「くっ・・・」
夜通し休まず数日歩き続けた足がそろそろ言う事を聞かない。
コーネルは傍の木にもたれかかり、そのままズルズルと座り込む。
ただの衝動だった。
従妹との婚約を迫られる宴に嫌気が差し、そして対称的に自ら外の世界へ踏み出した幼馴染に嫉妬にも似た気持ちを抱えていた。
“奴”を追う、そう決意して彼は城から飛び出したのだ。我ながら自分勝手だと、疲労で動かない自分の足を眺めて鼻で笑う。
それでも不思議と満たされていた。まるで牢から解き放たれたように。
ガサガサ、と草が不自然に揺れる音がする。すぐにコーネルは剣の柄に手をかける。
月明かりに頼るしか術のない視界の中、1人の影が現れた。
「誰だ?」
連れ戻しに来た城の兵士か。彼はそう予想する。
しかし問いかけに答えずに人影は静かに迫る。
コーネルは剣を引き抜くと、刃が白い軌道を描いた。
ゆっくりと立ち上がり、迫りくる人影へ応戦する姿勢に移る。
「見つけた」
それは人影が零した一言。
何を、と言おうとした手前、コーネルは目を見開いた。
自分を鏡に映したような姿。
しかしその瞳は、青空の色と反した曇天の色だ。
「貴様、何者・・・?!」
まるで自分がもう1人いるようだ――・・・
青年は凍てついた顔をわずかに歪ませる。振るった刃に殺意を乗せ、彼は飛び掛かってきた。
「殺してやる、殺してやる、殺してやる・・・――」
呪詛のようにそう呟く彼の刃をコーネルは振り払う。
キン、キン、と刃が噛み合う音が夜道に響く。
「貴様は誰だ?!
俺に何の・・・――」
「“俺”は2人もいらない。俺こそお前に相応しい。
俺はお前を殺す!!“奴”のために・・・!!」
「ぐっ・・・!!」
突然の頭痛に襲われ、コーネルはよろめいた。木肌に背を預けて倒れまいと震える足で地面を蹴る。

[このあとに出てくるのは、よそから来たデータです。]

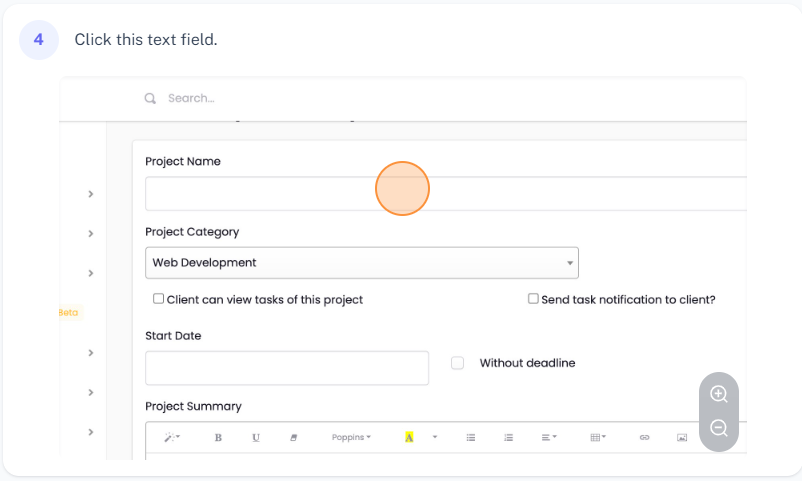Screen dimensions: 802x481
Task: Focus the Search box at top
Action: tap(300, 98)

ところが、彼の頭を青年はすかさず掴み、木に押し付ける。喉元をさらけ出させると、剣の切っ先をコーネルに突き付けた。
「弱い者は淘汰される。強い者が生きる。
・・・“俺達”はそういう存在でもある」
「はっ・・・。何を言いだすかと思えば。
俺を殺してお前はどうするつもりだと言う?
・・・お前に俺は務まらない・・・」
「黙れ!」
声を荒げた青年は、突き付けていた剣を勢いよく振るった・・・――
パンッ!!と破裂音がした。
聞いた事のない爆音に反射的に身を竦めたコーネルは、一瞬目を瞑ってからそっと開く。
自分の足元に青年が倒れ込んでいた。
「当てるなと言ったではないか!」
「急所は外しとるわ」
「そういう問題ではない!!」
向こうの木陰から聞き覚えのある声がした。
体勢を立て直したコーネルは、倒れる青年に剣を振りかざそうとする。
「待て、コーネル!!」
探していた者の声に制止され、コーネルは剣を下ろした。
倒れていた青年はユラリと立ち上がり、目の前のコーネルに目を合わせずに静かに去って行った。